* **DIRECTIONS FOR THIS TASK**:
An exact copy of every entry is the required answer.
***
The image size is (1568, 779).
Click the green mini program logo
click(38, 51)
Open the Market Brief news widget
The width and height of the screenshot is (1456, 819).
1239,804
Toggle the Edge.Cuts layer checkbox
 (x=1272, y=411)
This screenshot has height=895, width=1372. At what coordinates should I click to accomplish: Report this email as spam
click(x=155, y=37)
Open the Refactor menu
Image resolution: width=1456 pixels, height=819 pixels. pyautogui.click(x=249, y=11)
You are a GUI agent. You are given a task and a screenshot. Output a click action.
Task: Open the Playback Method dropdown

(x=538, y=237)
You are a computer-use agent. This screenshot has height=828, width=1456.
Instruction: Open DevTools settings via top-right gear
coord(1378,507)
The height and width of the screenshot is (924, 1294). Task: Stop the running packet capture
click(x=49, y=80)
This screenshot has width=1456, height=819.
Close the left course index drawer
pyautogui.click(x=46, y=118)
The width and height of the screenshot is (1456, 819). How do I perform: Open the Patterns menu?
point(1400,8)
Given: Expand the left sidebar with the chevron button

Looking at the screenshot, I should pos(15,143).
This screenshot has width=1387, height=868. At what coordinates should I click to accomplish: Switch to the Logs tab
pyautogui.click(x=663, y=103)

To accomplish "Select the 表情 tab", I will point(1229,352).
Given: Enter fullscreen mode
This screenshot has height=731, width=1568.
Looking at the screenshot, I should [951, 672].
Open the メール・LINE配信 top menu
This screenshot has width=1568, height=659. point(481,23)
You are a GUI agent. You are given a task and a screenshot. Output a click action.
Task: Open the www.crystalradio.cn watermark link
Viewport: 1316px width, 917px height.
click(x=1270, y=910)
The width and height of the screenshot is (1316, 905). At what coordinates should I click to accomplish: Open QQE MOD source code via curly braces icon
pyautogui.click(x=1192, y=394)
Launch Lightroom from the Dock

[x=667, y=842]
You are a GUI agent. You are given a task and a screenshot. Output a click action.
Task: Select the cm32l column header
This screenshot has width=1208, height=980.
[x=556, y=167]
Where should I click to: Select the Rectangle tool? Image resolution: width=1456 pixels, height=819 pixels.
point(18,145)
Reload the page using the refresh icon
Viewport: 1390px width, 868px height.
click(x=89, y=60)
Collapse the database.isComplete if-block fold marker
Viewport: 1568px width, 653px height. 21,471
***
* **RESPONSE TO THE EXERCISE**:
The image size is (1568, 779).
Click the green mini program logo
click(38, 51)
Open the Market Brief news widget
The width and height of the screenshot is (1456, 819).
1239,804
Toggle the Edge.Cuts layer checkbox
 (x=1272, y=411)
This screenshot has height=895, width=1372. At what coordinates should I click to accomplish: Report this email as spam
click(x=155, y=37)
Open the Refactor menu
Image resolution: width=1456 pixels, height=819 pixels. pyautogui.click(x=249, y=11)
You are a GUI agent. You are given a task and a screenshot. Output a click action.
Task: Open the Playback Method dropdown

(x=538, y=237)
You are a computer-use agent. This screenshot has height=828, width=1456.
Instruction: Open DevTools settings via top-right gear
coord(1378,507)
The height and width of the screenshot is (924, 1294). Task: Stop the running packet capture
click(x=49, y=80)
This screenshot has width=1456, height=819.
Close the left course index drawer
pyautogui.click(x=46, y=118)
The width and height of the screenshot is (1456, 819). How do I perform: Open the Patterns menu?
point(1400,8)
Given: Expand the left sidebar with the chevron button

Looking at the screenshot, I should pos(15,143).
This screenshot has width=1387, height=868. At what coordinates should I click to accomplish: Switch to the Logs tab
pyautogui.click(x=663, y=103)

To accomplish "Select the 表情 tab", I will point(1229,352).
Given: Enter fullscreen mode
This screenshot has height=731, width=1568.
Looking at the screenshot, I should [951, 672].
Open the メール・LINE配信 top menu
This screenshot has width=1568, height=659. point(481,23)
You are a GUI agent. You are given a task and a screenshot. Output a click action.
Task: Open the www.crystalradio.cn watermark link
Viewport: 1316px width, 917px height.
click(x=1270, y=910)
The width and height of the screenshot is (1316, 905). At what coordinates should I click to accomplish: Open QQE MOD source code via curly braces icon
pyautogui.click(x=1192, y=394)
Launch Lightroom from the Dock

[x=667, y=842]
You are a GUI agent. You are given a task and a screenshot. Output a click action.
Task: Select the cm32l column header
This screenshot has width=1208, height=980.
[x=556, y=167]
Where should I click to: Select the Rectangle tool? Image resolution: width=1456 pixels, height=819 pixels.
point(18,145)
Reload the page using the refresh icon
Viewport: 1390px width, 868px height.
click(x=89, y=60)
Collapse the database.isComplete if-block fold marker
Viewport: 1568px width, 653px height. 21,471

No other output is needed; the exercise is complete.